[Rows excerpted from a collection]
+---+
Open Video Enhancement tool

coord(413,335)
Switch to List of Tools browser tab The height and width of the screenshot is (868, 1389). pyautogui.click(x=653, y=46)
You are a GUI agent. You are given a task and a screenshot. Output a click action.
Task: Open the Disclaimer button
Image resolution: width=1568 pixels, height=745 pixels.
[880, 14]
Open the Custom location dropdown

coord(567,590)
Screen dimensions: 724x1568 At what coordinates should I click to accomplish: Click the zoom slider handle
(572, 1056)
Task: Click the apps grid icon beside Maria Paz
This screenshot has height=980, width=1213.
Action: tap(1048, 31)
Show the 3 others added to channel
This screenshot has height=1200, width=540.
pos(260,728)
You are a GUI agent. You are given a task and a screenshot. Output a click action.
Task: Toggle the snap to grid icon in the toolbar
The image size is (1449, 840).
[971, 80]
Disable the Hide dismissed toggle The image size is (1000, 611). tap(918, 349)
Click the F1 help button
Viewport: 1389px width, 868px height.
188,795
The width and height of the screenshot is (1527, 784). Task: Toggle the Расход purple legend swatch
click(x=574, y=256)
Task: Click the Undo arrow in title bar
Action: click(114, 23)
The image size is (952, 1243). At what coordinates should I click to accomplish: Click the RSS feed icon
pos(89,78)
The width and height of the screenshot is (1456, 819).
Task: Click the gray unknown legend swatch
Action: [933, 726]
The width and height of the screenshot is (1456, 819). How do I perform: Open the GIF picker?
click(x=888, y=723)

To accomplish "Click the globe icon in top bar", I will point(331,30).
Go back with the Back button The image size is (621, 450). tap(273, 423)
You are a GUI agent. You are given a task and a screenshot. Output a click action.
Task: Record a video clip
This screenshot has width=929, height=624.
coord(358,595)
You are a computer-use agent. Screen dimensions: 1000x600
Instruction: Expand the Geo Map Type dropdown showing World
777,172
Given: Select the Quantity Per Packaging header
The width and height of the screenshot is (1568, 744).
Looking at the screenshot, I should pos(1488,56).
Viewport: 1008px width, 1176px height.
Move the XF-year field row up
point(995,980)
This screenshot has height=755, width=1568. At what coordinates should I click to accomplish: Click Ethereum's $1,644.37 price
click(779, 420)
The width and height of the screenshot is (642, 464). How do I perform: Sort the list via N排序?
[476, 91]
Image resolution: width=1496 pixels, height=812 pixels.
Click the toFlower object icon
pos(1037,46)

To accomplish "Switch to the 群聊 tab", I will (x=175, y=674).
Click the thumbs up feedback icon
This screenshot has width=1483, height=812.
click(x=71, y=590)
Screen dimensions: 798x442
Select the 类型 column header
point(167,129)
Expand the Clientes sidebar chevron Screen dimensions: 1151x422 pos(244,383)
+---+
### WRITTEN TASK
Copy out the rows word for word, from the first one through the line containing "Action: click(114, 23)", and include that line.

### FINAL RESULT
Open Video Enhancement tool

coord(413,335)
Switch to List of Tools browser tab The height and width of the screenshot is (868, 1389). pyautogui.click(x=653, y=46)
You are a GUI agent. You are given a task and a screenshot. Output a click action.
Task: Open the Disclaimer button
Image resolution: width=1568 pixels, height=745 pixels.
[880, 14]
Open the Custom location dropdown

coord(567,590)
Screen dimensions: 724x1568 At what coordinates should I click to accomplish: Click the zoom slider handle
(572, 1056)
Task: Click the apps grid icon beside Maria Paz
This screenshot has height=980, width=1213.
Action: tap(1048, 31)
Show the 3 others added to channel
This screenshot has height=1200, width=540.
pos(260,728)
You are a GUI agent. You are given a task and a screenshot. Output a click action.
Task: Toggle the snap to grid icon in the toolbar
The image size is (1449, 840).
[971, 80]
Disable the Hide dismissed toggle The image size is (1000, 611). tap(918, 349)
Click the F1 help button
Viewport: 1389px width, 868px height.
188,795
The width and height of the screenshot is (1527, 784). Task: Toggle the Расход purple legend swatch
click(x=574, y=256)
Task: Click the Undo arrow in title bar
Action: click(114, 23)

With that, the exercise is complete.